JA全中 監査委員長 森田松太郎氏に聞く
聞き手・坂田正通 本紙編集委員


 森田さんはJAグループのJA全国監査機構を率い、その分野からJA改革推進の一翼を担って、既成の風土に外部からの新鮮な風を送り込んでいる。監査委員長就任約9カ月。同機構は今、期中監査を実施し、必要のあるJAには期末までに業務を改善するよう勧告書を出している。やがて同機構発足後、初の決算書が出そろう。県監査部が他県のJAの監査を担当するという画期的なやり方も始まった。同機構とJA監事が連携を密にするという方針も改革の風を強めそうだ。理事に比べ、ともすれば影の薄かった監事というポストに内部牽制の力を注入すればJAのコンプライアンス(法令順守)に信頼が高まることになる。同機構の活動に対する期待は大きい。聞き手は坂田正道・本紙論説委員。

◆農業も学んだユニークな経歴
森田松太郎氏
もりた・まつたろう 昭和4年1月生まれ。

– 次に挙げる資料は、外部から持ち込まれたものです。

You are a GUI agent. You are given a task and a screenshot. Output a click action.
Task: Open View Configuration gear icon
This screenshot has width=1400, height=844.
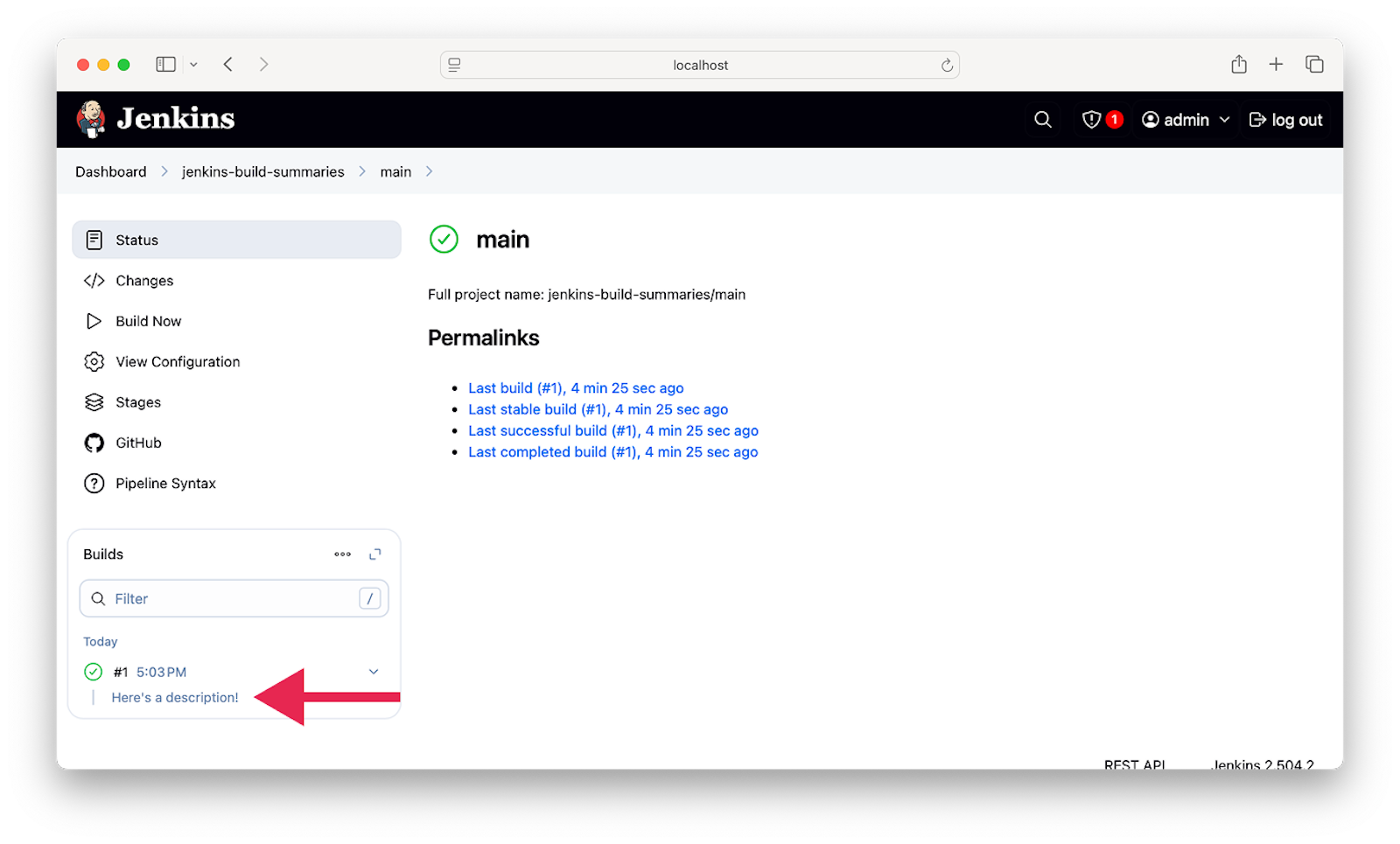[x=94, y=361]
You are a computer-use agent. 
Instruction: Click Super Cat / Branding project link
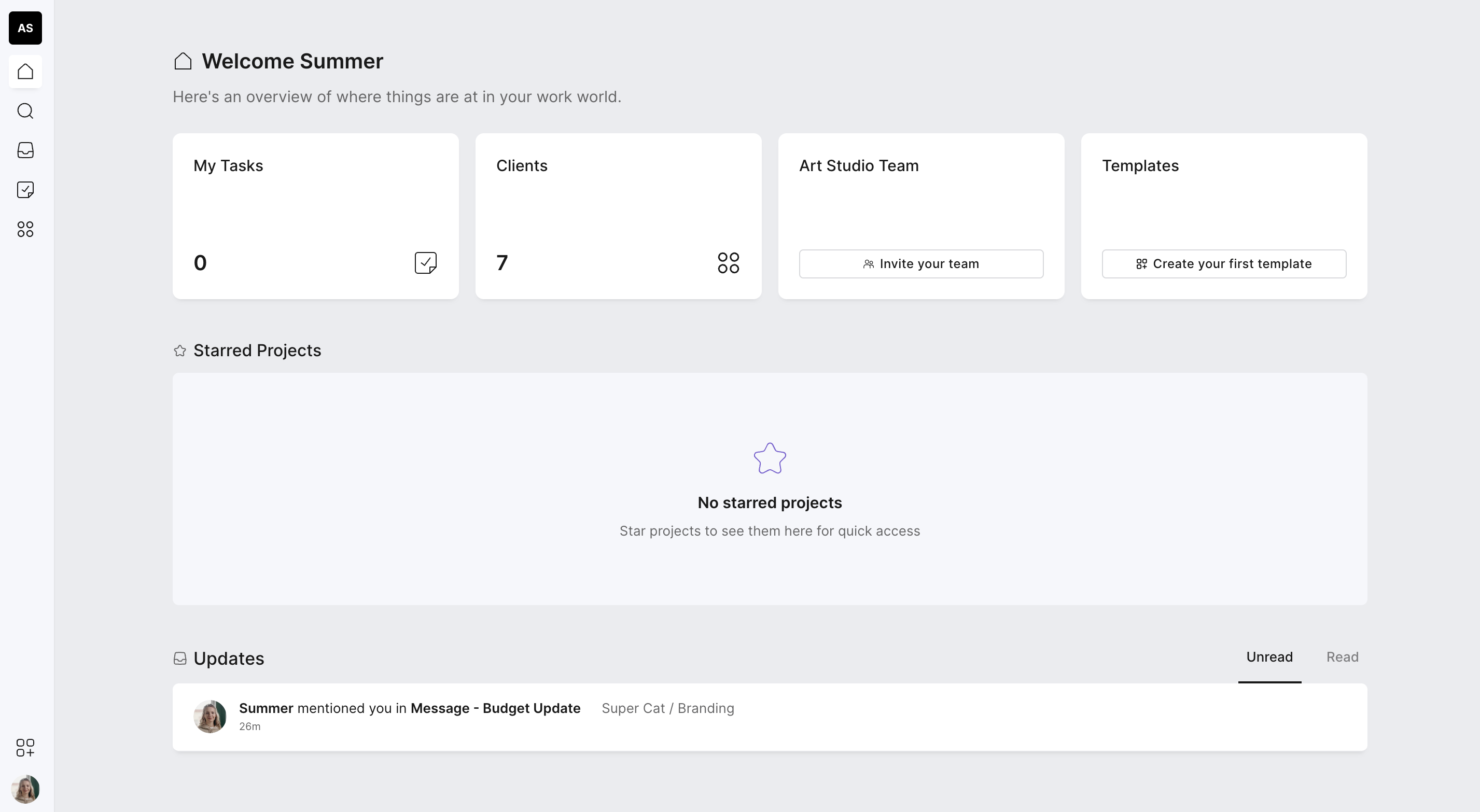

北海道大学農学部農業経済学科、小樽商科大学経理経営専攻科卒業。33年公認会計士第3次試験合格、36年森田公認会計士事務所設立、平成5年朝日監査法人理事長、9年同法人相談役、10年日本アーサーアンダーセン研究所(現ARI研究所)理事長、12年アサヒビール(株)監査役。

 ――外部の専門家としてJA全中に招かれ、監査委員長を引き受けられましたが、その経過やご感想をお聞かせ下さい。

 森田 全中さんからお話があり、いろいろうかがって、農協さんも大変だなと思い、口幅ったいようですが、私でお役に立つならと引き受けました。
 人選には、大手の監査法人の理事長経験者で農業を知っている人という条件があり、それなら私しかいないということになっちゃったらしい。以前から全農さんの監査をやらせてもらったりしていましたからね。ご縁があったんです。

 ――それに森田委員長は北海道大学農学部農業経済学科のご出身ですしね。それが、どうして公認会計士のほうへ進路変更されたのですか。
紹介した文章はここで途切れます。